»»

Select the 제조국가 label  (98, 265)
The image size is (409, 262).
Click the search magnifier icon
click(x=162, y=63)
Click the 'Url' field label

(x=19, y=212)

««

*TASK BRIEF*: An exact reproduction of the material above is required.

*ANSWER*:
Select the 제조국가 label  (98, 265)
The image size is (409, 262).
Click the search magnifier icon
click(x=162, y=63)
Click the 'Url' field label

(x=19, y=212)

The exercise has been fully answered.